Question 25. What is the slope of the regression line of the new graph (with the outlier removed)? Round to just one place after the decimal.

Question 26. According to the new graph and trendline, was the phosphorus concentration in Bush Lake increasing or decreasing from 1982 to 2000? (Again, we’re talking overall trend, even though the trend might not hold for every single year.) Question 27. What do your answers to the two preceding questions give as a rate of change, according to the regression line model, from the data with the outlier removed? (Answer using the “form” provided below.)

Answer: The phosphorus concentration was (circle one) increasing decreasing by

______per year.

(The blank above should be filled in not just with a number, but should include the “units” that go with that number. For an example, see the quote on the first page of this activity.)

Question28 Is this rate the same as the rate given in the Bush Lake U.A.A., as quoted in the opening page of this activity? Briefly explain.

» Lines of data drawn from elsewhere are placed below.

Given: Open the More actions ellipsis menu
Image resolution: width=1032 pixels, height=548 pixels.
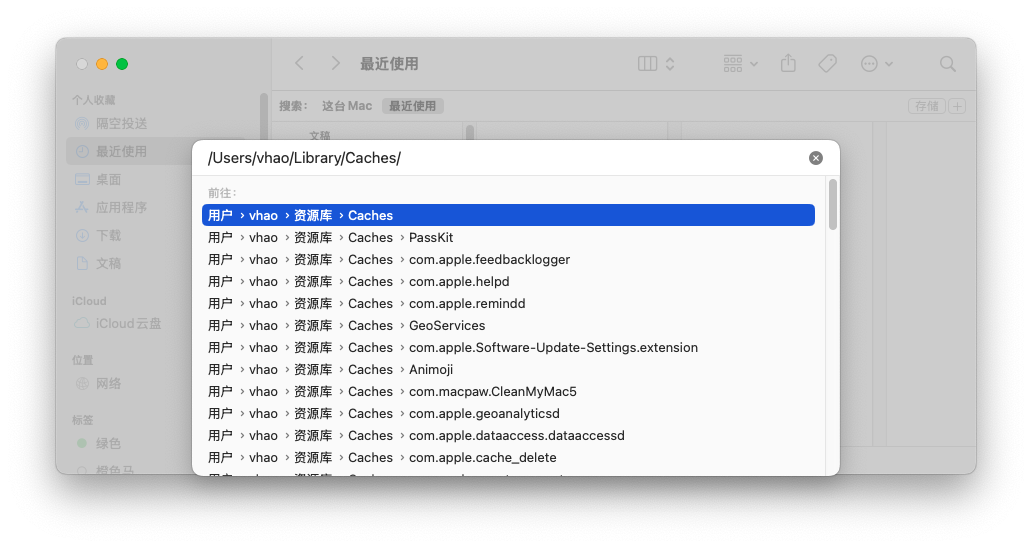Looking at the screenshot, I should click(876, 64).
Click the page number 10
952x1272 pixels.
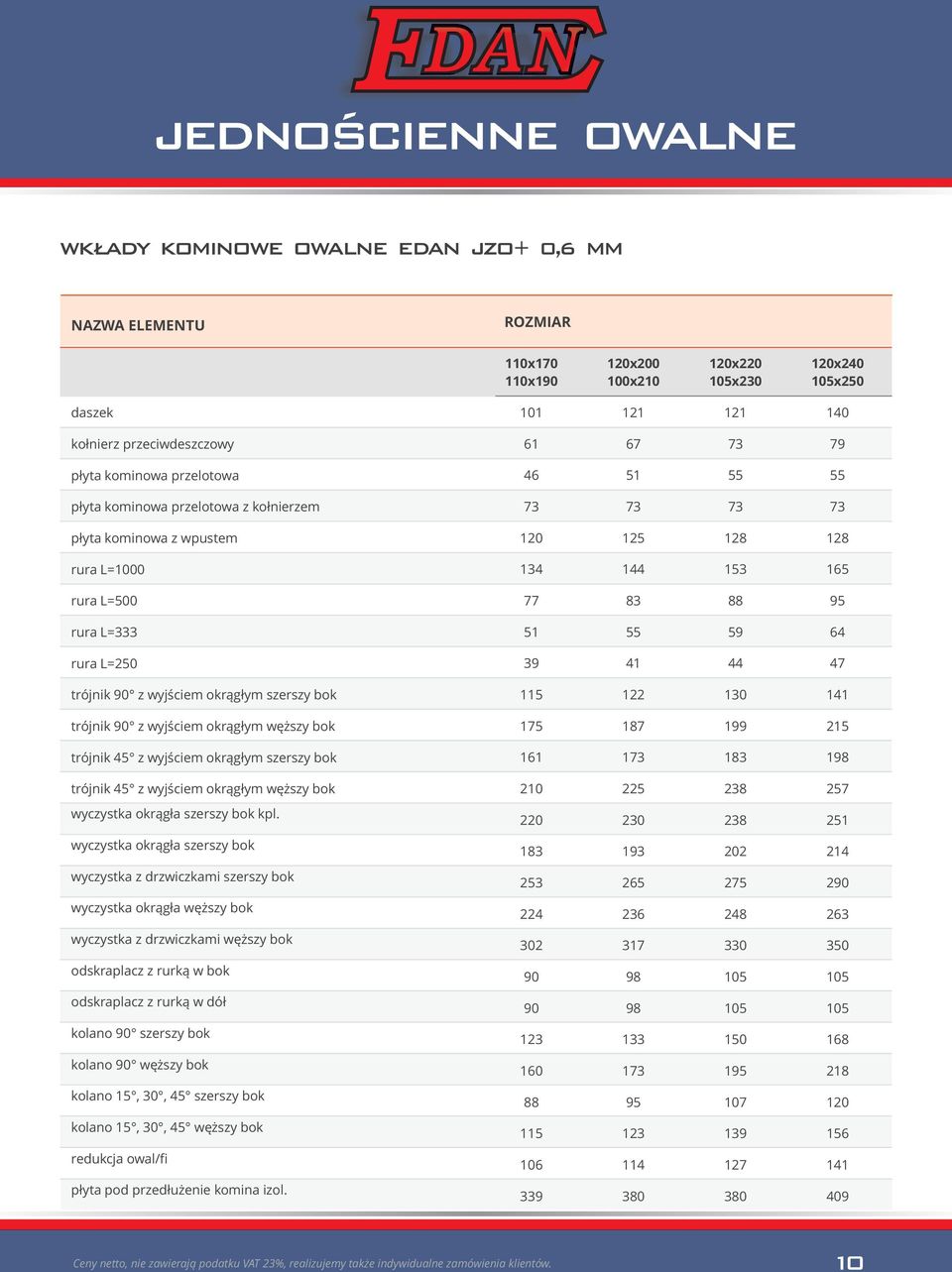coord(850,1262)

Question 29. Write the three different rates of phosphorus concentration decrease we have so far below: one from the U.A.A., one from the data with the outlier included (Questions 3 and 6), and one from the data with the outlier removed (question 28 above). Don’t write numbers only, but include the units that the number is measuring. Write only one place after the decimal for each rate.

Rate from the U.A.A.:

Rate from data with outlier included (Question 6):

Rate from data with outlier removed (Question 28):

(My hunch, and that’s all it is, is that the number reported in the U.A.A. was obtained by calculating the rate with the outlier, calculating the rate without the outlier, then averaging the two. Certainly by doing this they would have arrived at the rate they reported.)